We do make exceptions for small sites.

Same

I have a few free accounts I gave out that basically offer 25mb space and 500mb transfer. I had this german guy ask me if he could install YaBB and since I didn't know that YaBB was a resource hog, I said he could. This is the messageboard, it doesn't appear to be too big:

http://www.dpc-clan.clangrounds.com/cgi-bin/yabb/YaBB.pl

How big does YaBB have to become before it's considered a resource hog, and what else should I watch out for? Thanks for your help, and thank you AcuNett for making this good thread. :)

we ban any cgi based forums because they are resource hogs.
We also ban irc scripts

The only scripts I outright ban are IRC related scripts. Other than that its sort of a case by case basis. If a users account appears like it is going to cause any sort of trouble than I would contact that person to come up with a solution. Honestly I havent had a problem with running a few large phpNuke sites as well as some medium sized forums (although the forums are php based).

Q- What scripts / forums do you ban??
A - No nice ones ever. Any spammer or cracker vulnerable script I delete right away.

Q- and why?
A - I host over 30 types of forums, PostNuke phpNuke sites to - why refuse any one webmaster his or her choice?

Well, I run an Ikonboard cgi forum on my site. The thing is I don´t get too many users at the same time there. The problem is when forums gets too busy.

I thought php forums were accepted everywhere?

We ban any script that utilize more than 5% of system resources and as well as thos cgi based forum.

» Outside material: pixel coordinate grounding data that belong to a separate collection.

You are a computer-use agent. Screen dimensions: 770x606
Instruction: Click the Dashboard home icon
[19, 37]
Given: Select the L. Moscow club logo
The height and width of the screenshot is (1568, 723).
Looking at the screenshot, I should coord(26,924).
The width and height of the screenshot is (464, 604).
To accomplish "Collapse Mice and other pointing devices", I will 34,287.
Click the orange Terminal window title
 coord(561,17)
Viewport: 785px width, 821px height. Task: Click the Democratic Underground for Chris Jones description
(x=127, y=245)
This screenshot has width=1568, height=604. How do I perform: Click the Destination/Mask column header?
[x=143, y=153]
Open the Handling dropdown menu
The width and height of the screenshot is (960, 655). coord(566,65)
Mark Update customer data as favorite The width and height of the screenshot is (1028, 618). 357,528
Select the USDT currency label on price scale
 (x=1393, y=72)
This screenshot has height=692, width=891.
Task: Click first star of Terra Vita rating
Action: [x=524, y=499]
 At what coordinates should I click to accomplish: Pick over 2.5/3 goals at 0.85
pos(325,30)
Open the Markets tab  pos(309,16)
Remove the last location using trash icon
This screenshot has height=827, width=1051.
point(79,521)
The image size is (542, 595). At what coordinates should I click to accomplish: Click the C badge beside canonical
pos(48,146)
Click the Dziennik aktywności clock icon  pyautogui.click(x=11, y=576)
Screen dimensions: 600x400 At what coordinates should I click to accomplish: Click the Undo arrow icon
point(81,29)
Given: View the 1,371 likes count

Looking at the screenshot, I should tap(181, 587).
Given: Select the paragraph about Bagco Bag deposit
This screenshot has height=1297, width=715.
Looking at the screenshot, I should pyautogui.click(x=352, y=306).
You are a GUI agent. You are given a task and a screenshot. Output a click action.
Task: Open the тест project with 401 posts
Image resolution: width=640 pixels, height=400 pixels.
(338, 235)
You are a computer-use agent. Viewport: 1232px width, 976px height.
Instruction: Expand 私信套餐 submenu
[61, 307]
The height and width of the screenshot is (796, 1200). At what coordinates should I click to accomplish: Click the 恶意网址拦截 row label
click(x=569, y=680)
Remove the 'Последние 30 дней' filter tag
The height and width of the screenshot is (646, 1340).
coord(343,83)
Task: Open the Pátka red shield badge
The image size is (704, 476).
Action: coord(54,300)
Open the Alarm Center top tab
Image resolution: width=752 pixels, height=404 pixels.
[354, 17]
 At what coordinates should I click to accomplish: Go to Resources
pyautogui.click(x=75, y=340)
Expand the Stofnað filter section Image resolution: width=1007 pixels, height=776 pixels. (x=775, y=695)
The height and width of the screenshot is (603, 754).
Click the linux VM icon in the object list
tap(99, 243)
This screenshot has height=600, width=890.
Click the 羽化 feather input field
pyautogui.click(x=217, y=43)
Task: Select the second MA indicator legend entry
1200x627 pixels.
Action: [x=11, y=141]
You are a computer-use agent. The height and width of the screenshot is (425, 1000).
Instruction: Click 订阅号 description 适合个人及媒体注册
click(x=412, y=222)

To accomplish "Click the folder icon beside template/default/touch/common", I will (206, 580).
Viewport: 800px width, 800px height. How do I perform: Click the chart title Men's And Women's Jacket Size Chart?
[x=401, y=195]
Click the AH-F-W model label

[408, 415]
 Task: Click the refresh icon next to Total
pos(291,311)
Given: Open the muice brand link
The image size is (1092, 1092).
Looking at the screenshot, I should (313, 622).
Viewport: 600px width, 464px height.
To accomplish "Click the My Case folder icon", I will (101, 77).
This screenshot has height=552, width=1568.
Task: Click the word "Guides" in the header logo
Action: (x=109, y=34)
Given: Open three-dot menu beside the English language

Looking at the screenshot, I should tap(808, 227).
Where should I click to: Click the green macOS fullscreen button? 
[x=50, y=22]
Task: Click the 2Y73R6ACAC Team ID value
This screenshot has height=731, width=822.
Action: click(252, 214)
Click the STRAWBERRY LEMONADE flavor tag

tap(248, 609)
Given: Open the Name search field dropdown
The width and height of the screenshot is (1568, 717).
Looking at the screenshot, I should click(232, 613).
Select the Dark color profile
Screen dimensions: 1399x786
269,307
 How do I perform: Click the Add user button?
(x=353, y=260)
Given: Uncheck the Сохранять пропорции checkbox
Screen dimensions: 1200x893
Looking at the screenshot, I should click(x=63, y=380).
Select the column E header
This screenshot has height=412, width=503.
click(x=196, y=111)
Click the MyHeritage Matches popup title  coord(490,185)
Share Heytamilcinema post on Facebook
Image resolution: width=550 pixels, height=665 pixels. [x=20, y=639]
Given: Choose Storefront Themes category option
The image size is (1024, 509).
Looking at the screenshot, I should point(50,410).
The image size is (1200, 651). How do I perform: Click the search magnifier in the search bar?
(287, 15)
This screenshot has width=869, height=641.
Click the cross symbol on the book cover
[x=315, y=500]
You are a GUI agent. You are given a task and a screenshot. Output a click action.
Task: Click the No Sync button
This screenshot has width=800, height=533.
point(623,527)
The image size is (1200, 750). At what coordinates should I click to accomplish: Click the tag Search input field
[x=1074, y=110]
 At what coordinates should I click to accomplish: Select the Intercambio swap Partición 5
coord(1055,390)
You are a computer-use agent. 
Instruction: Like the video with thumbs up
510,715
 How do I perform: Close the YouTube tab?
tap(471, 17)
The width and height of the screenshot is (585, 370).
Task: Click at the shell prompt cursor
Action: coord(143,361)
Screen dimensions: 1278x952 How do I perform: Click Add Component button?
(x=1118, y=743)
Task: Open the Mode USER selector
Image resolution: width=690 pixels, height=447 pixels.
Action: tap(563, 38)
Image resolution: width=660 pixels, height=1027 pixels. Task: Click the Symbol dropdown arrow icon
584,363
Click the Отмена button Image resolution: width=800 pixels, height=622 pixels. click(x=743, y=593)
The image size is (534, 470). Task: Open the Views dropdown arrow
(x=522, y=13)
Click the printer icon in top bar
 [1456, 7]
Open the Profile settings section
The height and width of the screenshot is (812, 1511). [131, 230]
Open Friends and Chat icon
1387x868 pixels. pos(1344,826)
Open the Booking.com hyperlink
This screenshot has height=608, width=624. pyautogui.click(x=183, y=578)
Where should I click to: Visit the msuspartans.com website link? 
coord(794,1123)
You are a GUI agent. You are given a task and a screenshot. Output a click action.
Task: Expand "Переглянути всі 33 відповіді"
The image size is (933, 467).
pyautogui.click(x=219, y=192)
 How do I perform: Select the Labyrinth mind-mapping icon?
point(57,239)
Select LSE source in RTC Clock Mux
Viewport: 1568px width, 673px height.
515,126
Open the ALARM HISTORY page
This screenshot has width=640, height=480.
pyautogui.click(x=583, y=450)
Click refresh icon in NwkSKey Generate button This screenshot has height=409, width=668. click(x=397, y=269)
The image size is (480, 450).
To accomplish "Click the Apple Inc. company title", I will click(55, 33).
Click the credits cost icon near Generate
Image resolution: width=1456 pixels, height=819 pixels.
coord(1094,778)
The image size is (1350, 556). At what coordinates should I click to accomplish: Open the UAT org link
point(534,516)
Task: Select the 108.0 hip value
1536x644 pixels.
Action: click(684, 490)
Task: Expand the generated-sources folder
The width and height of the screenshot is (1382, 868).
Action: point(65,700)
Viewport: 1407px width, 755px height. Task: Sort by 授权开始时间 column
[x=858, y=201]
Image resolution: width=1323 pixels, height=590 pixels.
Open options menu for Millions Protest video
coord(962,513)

Can someone with an extremely kind heart post all the filenames for the forums / scripts they ban? ;)

It would make a good "locate" list.

if possible i would like to know which forums are welcome??

UBB 5: Ultimate.cgi
UBB 6: ultimatebb.cgi
YaBB : YaBB.pl
Ikonboard: Ikonboard.cgi
--

Banned :D

Prohacker: Got anymore file names?

Or anybody?

I'm making a bash script, and I'm going to cron it. You guys are free to use it if you want.

How bout a bash script that will replace the script with a "This script has black listed on our servers due to it's extensive use of cpu resources" :)

how about..

0wn3d by d4 31it3 group of AcuNett :P

haha i'll see what I can do. My bash knowledge, is currently stumped on one thing. But I can fix it.

Originally posted by jayjay
Prohacker: Got anymore file names?

Or anybody?

I'm making a bash script, and I'm going to cron it. You guys are free to use it if you want.

:cool:

This means the end of the cgi forums era.

:(

I currently keep an eye out for:

"lstmrge.cgi"
"YaBB.cgi"
"nph-proxy.cgi"
"ikonboard.cgi"

I'm still using the FileMonitor perl script that was recommended here a while back for keeping an eye out for problem scripts... it can be obtained over at HTTP://Shaun.EthernetNetworks.com

I just set it to find said files, and dropped it into my cron file for nightly running. ;)

Almost done with the script, I just need to compile more cgi/perl based message board filenames, and a few other minor editions and package it and wala. : )

Took me awhile to find the best way to do it.

Don't have any ... yet...

really.....!

Hey guys!

What if the files were renamed as something else? For instance, the person renamed the file ikonboard.cgi to IB.cgi or something.
Will the script still detect it?

:)

We ban formmail.* and the various listmerge mailers for obvious reasons and also ban IRC-related anything. We're leaning toward banning proxy scripts as well, but haven't quite made that decision final yet.

Hey guys!

What if the files were renamed as something else? For instance, the person renamed the file ikonboard.cgi to IB.cgi or something.
Will the script still detect it?


Good question. The answer is no. But most people don't rename it, and if you have alot of time on your hands. You could always do *.cgi, but it could get messy. It's an option though.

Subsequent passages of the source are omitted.